Our narrator has few contacts in the world he describes. There is only another Anglo–Indian, Strickland, a friend and policeman who rents the bungalow formerly inhabited by the Indian Imray, and Strickland’s dog, Tietjens. What is particular about Tietjens, a bouncy and frisky beast with more personality than just about anyone else in this story, is that she is immediately identified as both a “slut” (a connotation that in 1891 was not quite like today’s use of the word) and a “familiar spirit.” Now I cannot say I am an expert in the religious traditions of the Indian subcontinent, but this stroke suggests a sympathy with the local tradition that is often missing in “colonial” narratives, for lack of a better term. Kipling himself was often charged with being too negative about the civilizations his country subjugated and the glee with which he spread his literature suggested a certain pride in the accomplishments of imperialism. That view, in retrospect, comes off as too politically charged to be of any consequence: Kipling wrote about what he saw and heard, and what he saw and heard was at times appalling and inspiring for entirely different reasons. True enough, we watch souls through their cages and imagine what they are really like within, and sometimes our guesses are spot–on. Other times, we gaze smugly at those around us and think that we can read a soul in the vicissitudes of its face. Perhaps we even chat with these spirits to confirm our suspicions. But then, one day, these spirits vanish into the crowds we never seem to have noticed and, upon taking inventory of our recollections, we find that nothing will resummon them because all along they were figments or pastiches of our own projections. We know nothing about them except that at one time they existed, although even that is assailable. We know nothing about them and would never be able to find them again unless they entered our world on our terms, and so we forget them and find others, more beautiful or more interesting. And our narrator realizes he knows absolutely about Imray.

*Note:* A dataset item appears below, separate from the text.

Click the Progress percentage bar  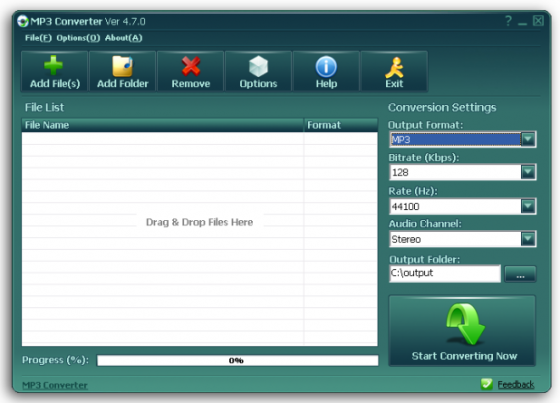click(x=238, y=360)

It is perhaps understood that Imray is dead or returned in some other form or both. A shadow accompanies the story line from an appropriate distance, with a reserve that seems unlikely given the beliefs the author ascribes to the natives:
The rooms of the house were dark behind me ... my own servant came to me in the twilight, the muslin of his clothes clinging tight to his drenched body, and told me that a gentleman had called and wished to see some one. Very much against my will, but only because of the darkness of the rooms, I went into the naked drawing–room, telling my man to bring the lights. There might or might not have been a caller waiting — it seemed to me that I saw a figure by one of the windows — but when the lights came there was nothing save the spikes of the rain without, and the smell of the drinking earth in my nostrils.Outside, as “storm after storm came up,” Tietjens is seen howling at something or someone. And someone tries to call out to the narrator “by name, but his voice was no more than a husky whisper.” After that long and magnificent description, two snakes slither their way into the story as if dispatched to destroy the interlopers in Imray’s house. Then we meet one last character who reveals exactly why Imray disappeared, an explanation that you could not possibly expect in a purely “Western” story devoted, as it must be, to dispassionate reason. And Imray’s strange fate, like the weblike tale in which he is entrapped, is both logical and ridiculous.